◆ MATERIAL FOR THIS EXERCISE:
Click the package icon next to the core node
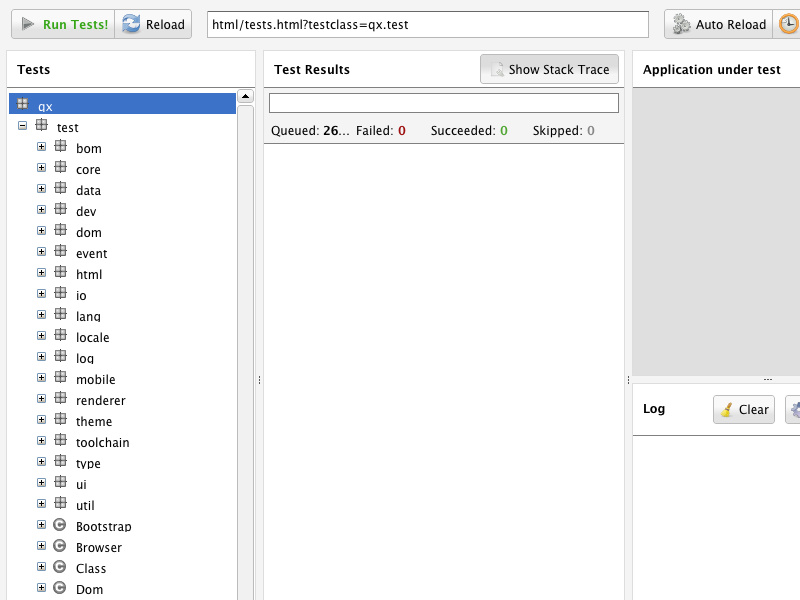This screenshot has width=800, height=600. (x=60, y=169)
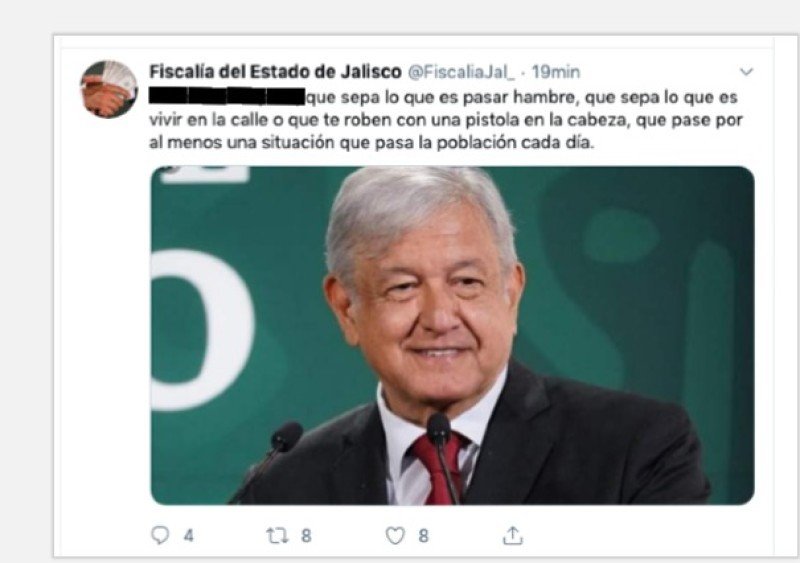Click the tweet text starting "que sepa"
The width and height of the screenshot is (800, 563).
point(446,119)
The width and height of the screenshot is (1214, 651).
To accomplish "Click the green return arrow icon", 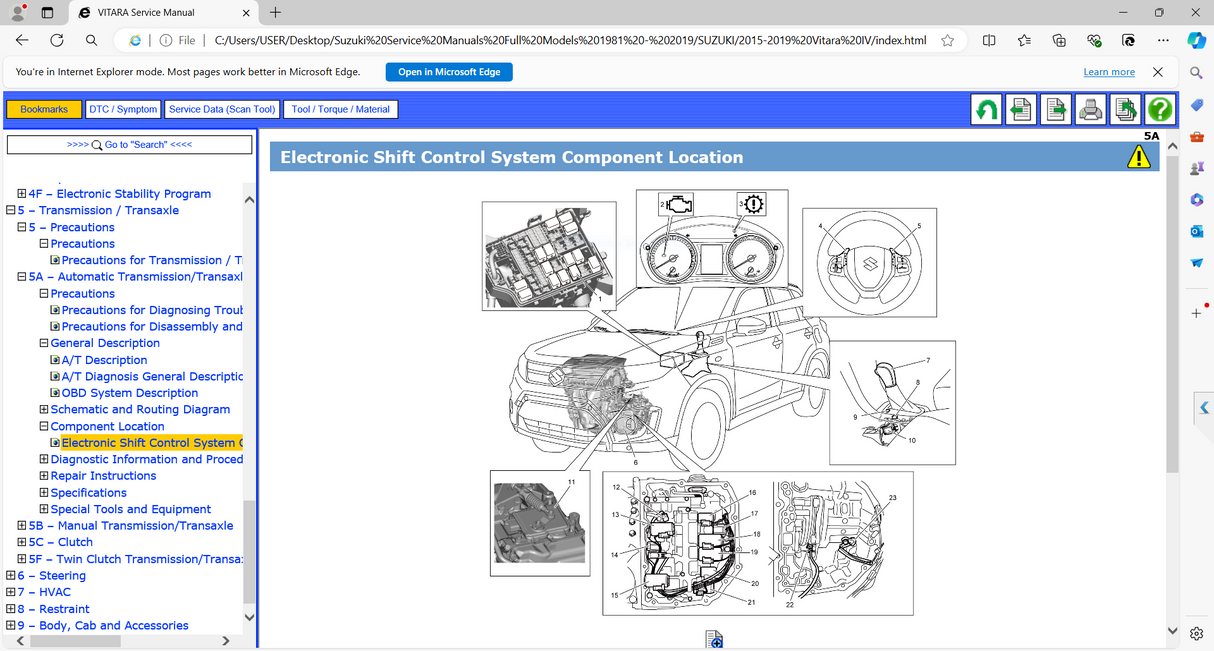I will click(985, 108).
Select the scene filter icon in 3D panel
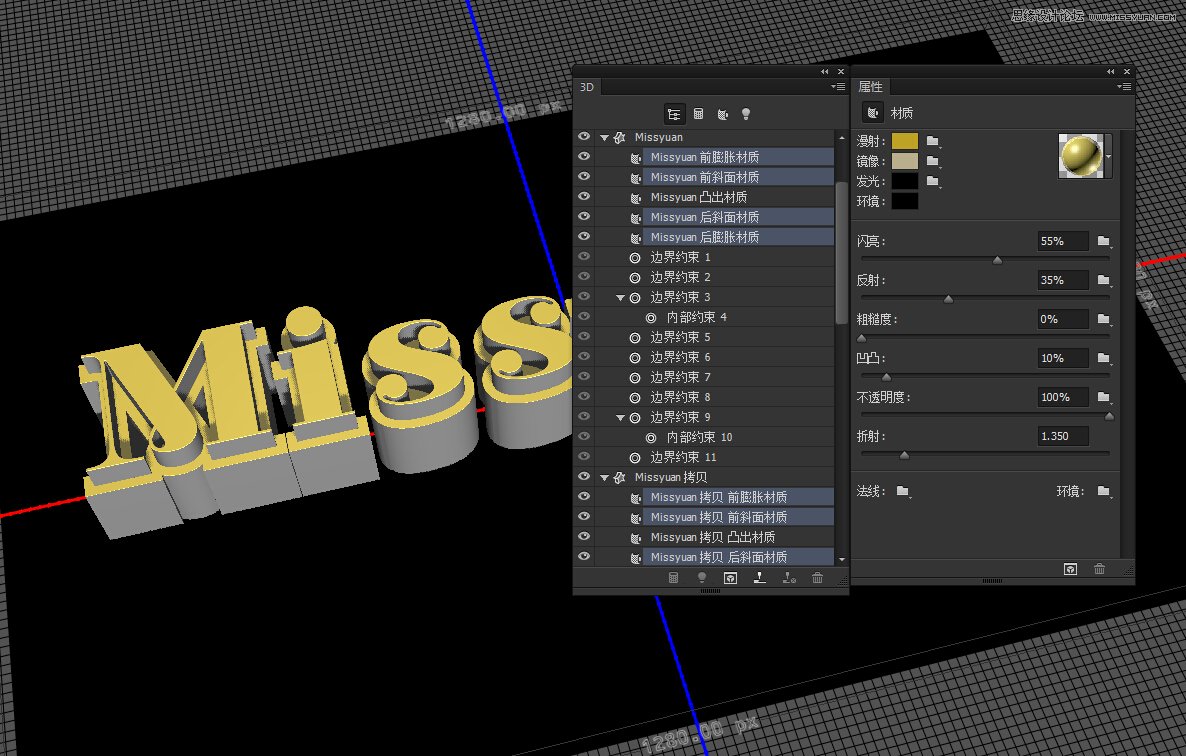 [675, 113]
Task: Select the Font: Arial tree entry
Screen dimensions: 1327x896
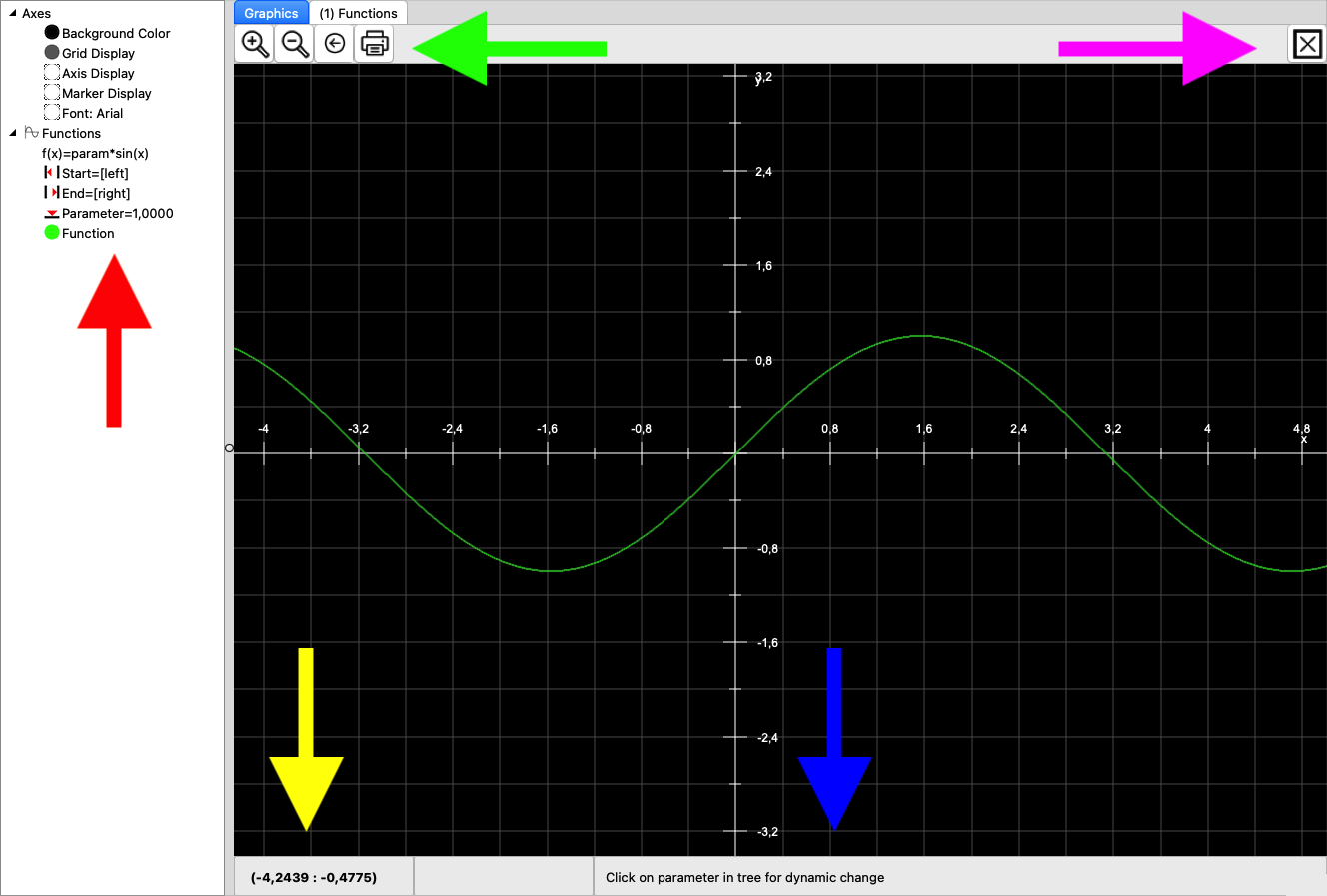Action: (x=92, y=113)
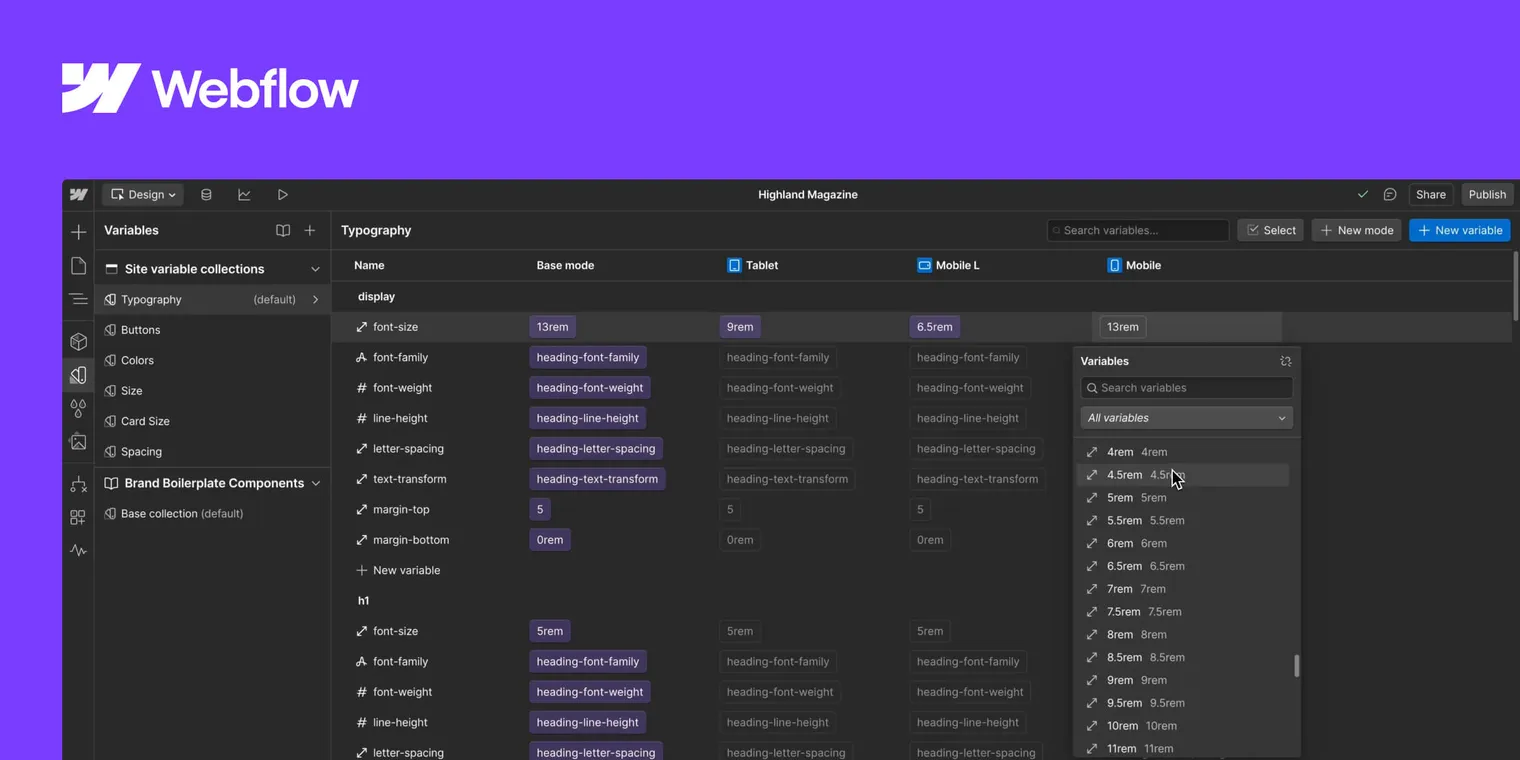Open the All variables filter dropdown
The image size is (1520, 760).
(x=1186, y=418)
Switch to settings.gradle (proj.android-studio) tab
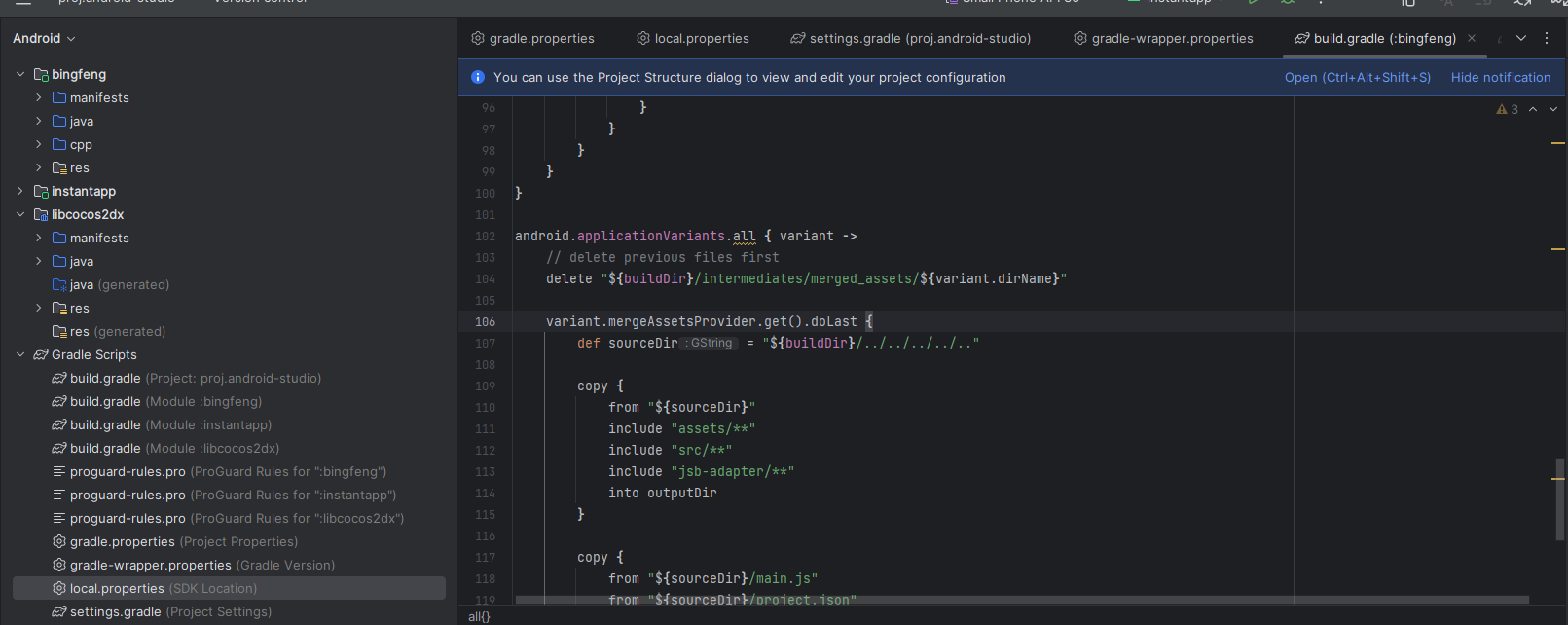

◆ AIM OF THE TASK:
Leave the pictures out and reproduce exactly the lines from the line with "Select the scene filter icon in 3D panel" to the end of the material above.

◆ OUTPUT OF THE TASK:
Select the scene filter icon in 3D panel
 [675, 113]
Task: Select the Font: Arial tree entry
Screen dimensions: 1327x896
Action: (x=92, y=113)
Open the All variables filter dropdown
The image size is (1520, 760).
(x=1186, y=418)
Switch to settings.gradle (proj.android-studio) tab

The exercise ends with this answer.